Without this tailored approach, skills will continue to be irrelevant to the individual’s, as well as the company’s, long term goals; injuring the economy in Wales.
Similarly, it is vital that entry level employees are provided with a robust framework to develop within, with tailored training to their chosen career.
With this in mind CPS Group have recently launched an Apprenticeship Scheme, where entry level staff will be trained effectively, whilst attaining qualifications in the process.
The Welsh Government are proactively looking to address the skills shortage at entry level through the creation of their Apprenticeship Skills Policy Plan. Drawing a parity between vocational and academic qualifications ensures employees receive a clearly defined and relevant training plan that focuses on tangible work-based skills, with the benefit of a highly regarded qualification attributed to those skills. This can directly benefit employee wellbeing as well as the eventual eradication of skill shortages in Wales.
Graham Morgan | Director
As we move towards 2020 private sector business owners in Wales will have to invest in ensuring their work force has the skills required to perform in their specific work place. An effective ‘People’ plan would be the basis to have a clear understanding of:
- Existing staff that need to be retained
- Those who need to be re-trained on a progressive basis.
- Individuals that should be released as no longer contributing to the journey of the business.
- Gaps that need to be recruited into.
- Reward and Recognition approach.
Alongside there will need to be a stronger than ever before relationship between academia in its various facets and employers. Provision of learning experience and skills development that meets the needs of business rather than courses and modules that primarily aim at putting ‘bums on seats’.

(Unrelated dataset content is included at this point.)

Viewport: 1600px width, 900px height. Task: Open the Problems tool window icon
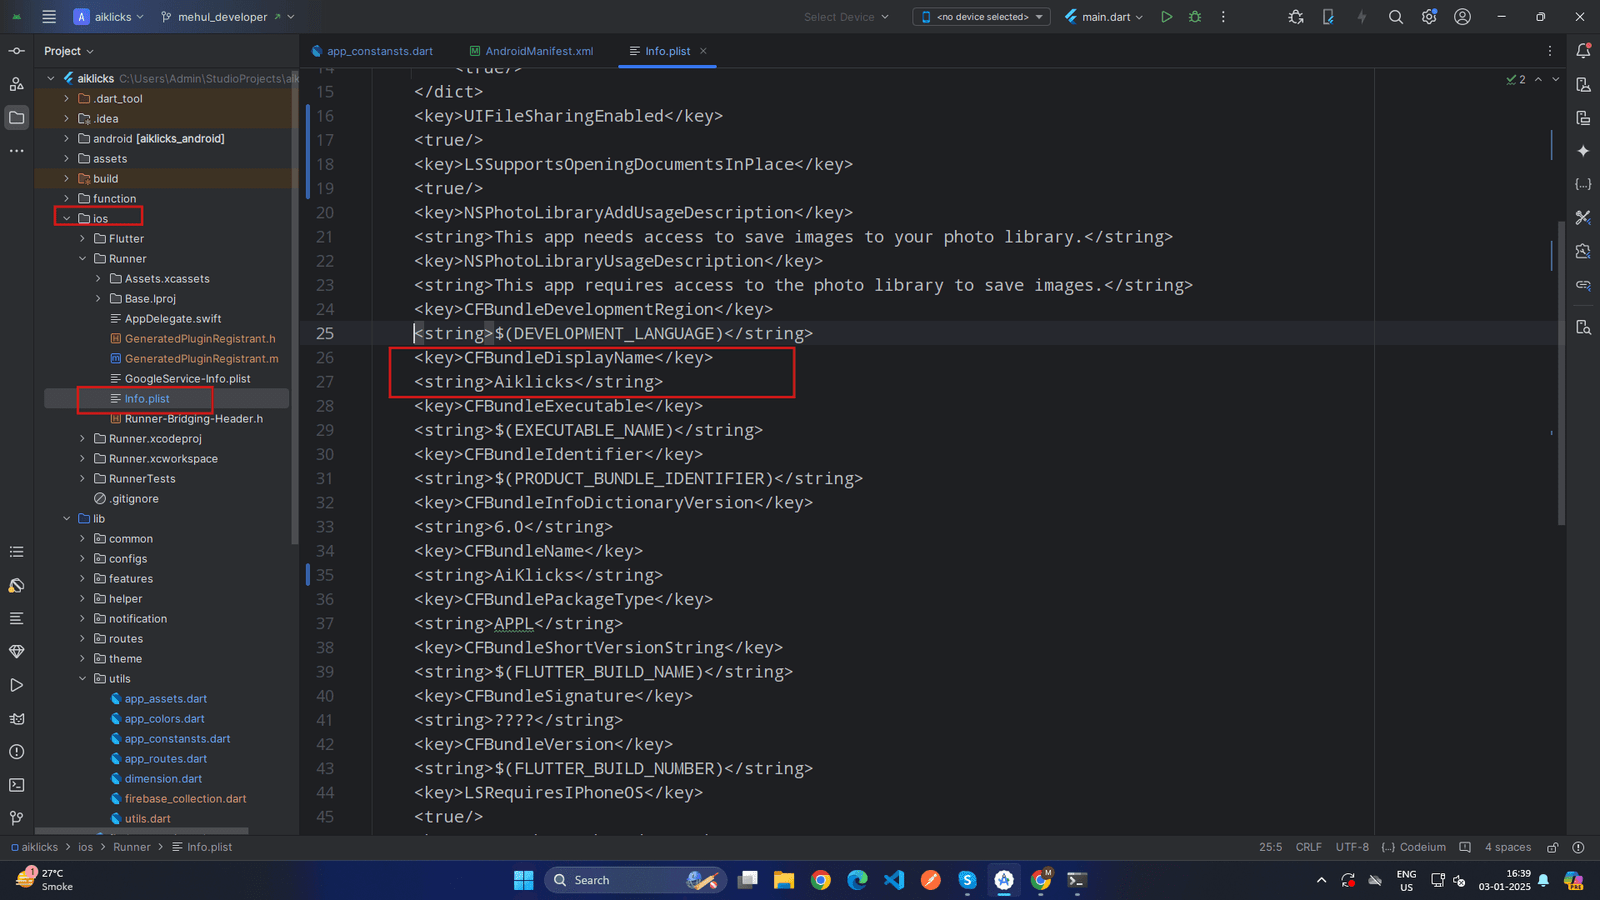pos(17,752)
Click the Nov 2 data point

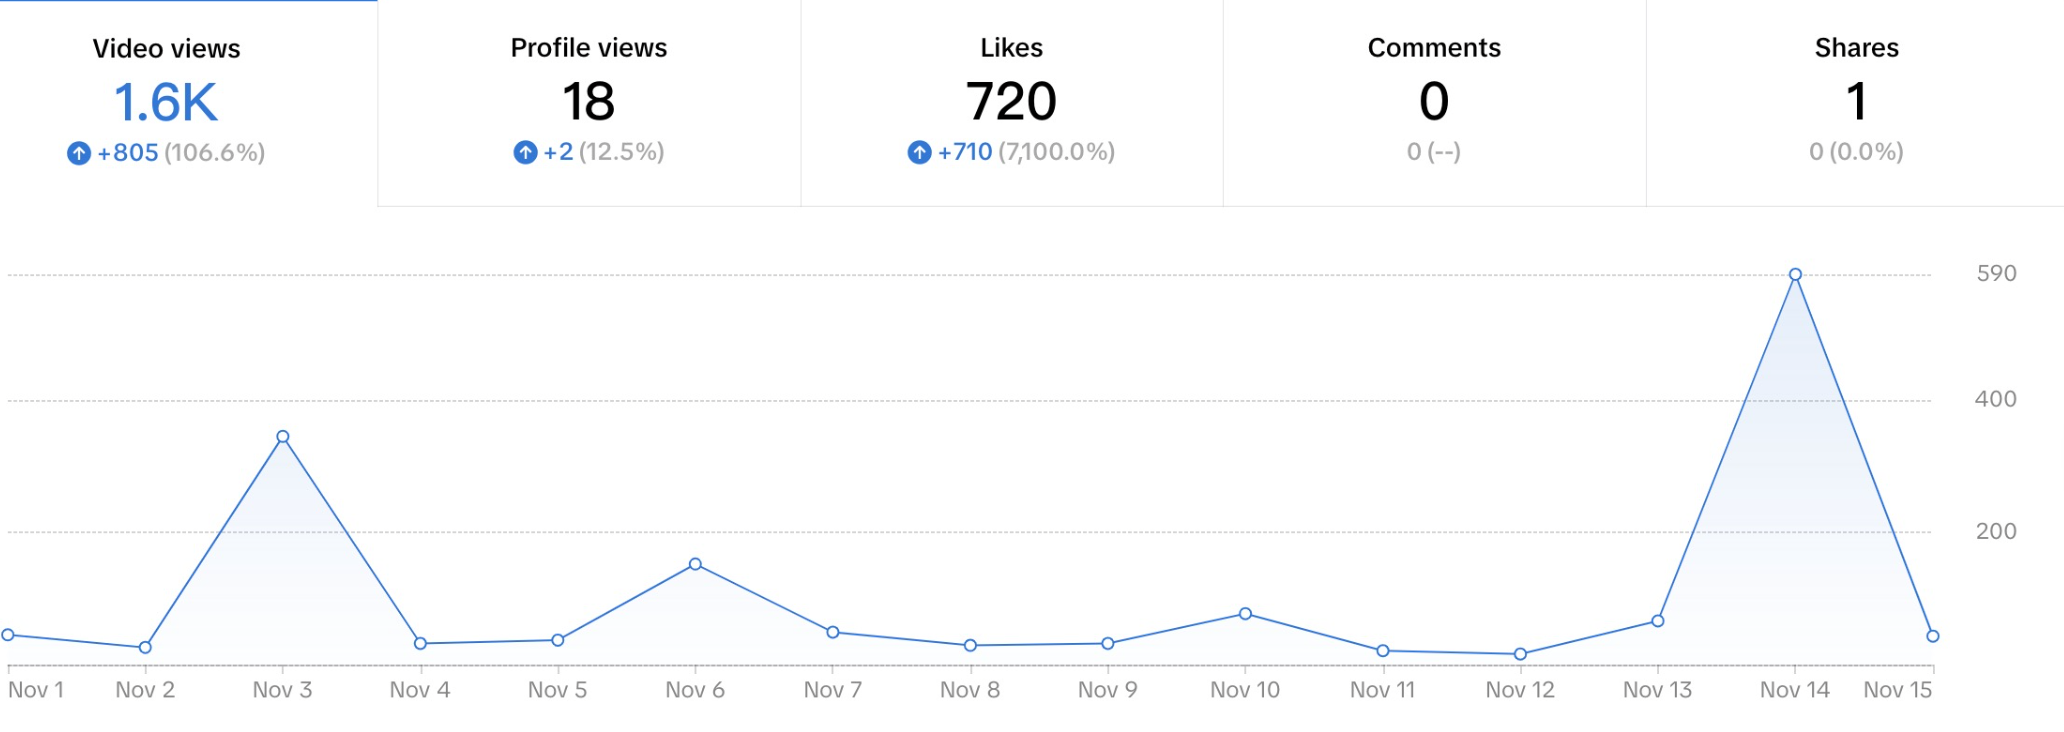[x=145, y=647]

Wales can prevent a future skills shortage by effective planning. That plan will need to map the type of roles that will be required in a work place that is being transformed by technology advancement. By focusing on certain sectors with high prospect for growth:
- Advanced Materials & Manufacturing.
- Financial & professional Services
- ICT – Digital Tech(including cyber)
The Welsh Government has provided direction. The schools and careers service does need to work with youngsters to help them plot their journey into the world of work. Alongside employees across Wales need to be helping by profiling the type of roles they will need to be successful but perhaps more importantly make themselves attractive to the employee of the future. Only an estimated 13% of SME’s have effective employee engagement systems in place and this really is a missed opportunity to really connect with existing employees to understand their needs and aspirations. When run with an effective appraisal system that can provide the foundation for future skills planning.
Over recent years we have seen an influx of skilled and un-skilled labour from Europe and many Business owners have found huge benefit in drawing upon a wider base. That will need to continue in some form given the anticipated gaps between the number of people living in Wales that are of working age and the likely needs of businesses.
Business owners have for some time been reporting challenges with recruiting certain skills especially in engineering, ICT and middle management. Many have found innovative solutions to solve their specific challenge. Ultimately an employer will find it much more difficult to go into the market and just recruit staff if they have not undertaken proactive work to plan for their needs and work with a pillion to get their skills to where they need them.
In summary a clear plan setting our what is likely to be needed in terms of skills and how you develop them will set businesses apart and make the more proactive more attractive to folks who want to develop their skills.